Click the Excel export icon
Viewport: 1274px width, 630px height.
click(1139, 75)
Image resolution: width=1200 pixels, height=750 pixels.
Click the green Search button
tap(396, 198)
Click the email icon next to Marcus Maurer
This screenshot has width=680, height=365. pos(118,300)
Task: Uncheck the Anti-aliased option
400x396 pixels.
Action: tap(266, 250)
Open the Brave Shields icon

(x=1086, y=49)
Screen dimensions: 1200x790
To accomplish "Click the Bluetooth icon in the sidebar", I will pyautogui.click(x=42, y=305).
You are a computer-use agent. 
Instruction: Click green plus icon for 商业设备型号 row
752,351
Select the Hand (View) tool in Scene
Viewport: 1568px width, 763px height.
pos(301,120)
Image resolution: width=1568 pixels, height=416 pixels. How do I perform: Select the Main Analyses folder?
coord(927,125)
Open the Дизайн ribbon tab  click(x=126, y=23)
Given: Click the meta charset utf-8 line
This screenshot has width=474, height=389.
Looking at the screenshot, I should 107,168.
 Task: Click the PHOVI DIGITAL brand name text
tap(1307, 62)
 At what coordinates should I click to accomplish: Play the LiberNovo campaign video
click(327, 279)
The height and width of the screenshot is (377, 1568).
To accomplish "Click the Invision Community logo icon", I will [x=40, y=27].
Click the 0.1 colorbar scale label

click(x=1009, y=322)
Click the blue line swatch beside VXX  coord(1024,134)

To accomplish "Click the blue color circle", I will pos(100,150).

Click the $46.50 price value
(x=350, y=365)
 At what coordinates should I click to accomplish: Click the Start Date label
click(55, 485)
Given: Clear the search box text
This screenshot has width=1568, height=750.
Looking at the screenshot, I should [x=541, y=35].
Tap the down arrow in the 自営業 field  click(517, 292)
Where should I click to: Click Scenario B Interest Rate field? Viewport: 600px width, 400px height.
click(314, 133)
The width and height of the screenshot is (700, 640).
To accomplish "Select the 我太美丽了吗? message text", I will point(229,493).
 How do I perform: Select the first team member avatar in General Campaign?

Try it: Exactly as given, set down all of the lines above.

Expected output:
Click the Excel export icon
Viewport: 1274px width, 630px height.
click(1139, 75)
Image resolution: width=1200 pixels, height=750 pixels.
Click the green Search button
tap(396, 198)
Click the email icon next to Marcus Maurer
This screenshot has width=680, height=365. pos(118,300)
Task: Uncheck the Anti-aliased option
400x396 pixels.
Action: tap(266, 250)
Open the Brave Shields icon

(x=1086, y=49)
Screen dimensions: 1200x790
To accomplish "Click the Bluetooth icon in the sidebar", I will pyautogui.click(x=42, y=305).
You are a computer-use agent. 
Instruction: Click green plus icon for 商业设备型号 row
752,351
Select the Hand (View) tool in Scene
Viewport: 1568px width, 763px height.
pos(301,120)
Image resolution: width=1568 pixels, height=416 pixels. How do I perform: Select the Main Analyses folder?
coord(927,125)
Open the Дизайн ribbon tab  click(x=126, y=23)
Given: Click the meta charset utf-8 line
This screenshot has width=474, height=389.
Looking at the screenshot, I should 107,168.
 Task: Click the PHOVI DIGITAL brand name text
tap(1307, 62)
 At what coordinates should I click to accomplish: Play the LiberNovo campaign video
click(327, 279)
The height and width of the screenshot is (377, 1568).
To accomplish "Click the Invision Community logo icon", I will [x=40, y=27].
Click the 0.1 colorbar scale label

click(x=1009, y=322)
Click the blue line swatch beside VXX  coord(1024,134)

To accomplish "Click the blue color circle", I will pos(100,150).

Click the $46.50 price value
(x=350, y=365)
 At what coordinates should I click to accomplish: Click the Start Date label
click(55, 485)
Given: Clear the search box text
This screenshot has width=1568, height=750.
Looking at the screenshot, I should [x=541, y=35].
Tap the down arrow in the 自営業 field  click(517, 292)
Where should I click to: Click Scenario B Interest Rate field? Viewport: 600px width, 400px height.
click(314, 133)
The width and height of the screenshot is (700, 640).
To accomplish "Select the 我太美丽了吗? message text", I will point(229,493).
 How do I perform: Select the first team member avatar in General Campaign?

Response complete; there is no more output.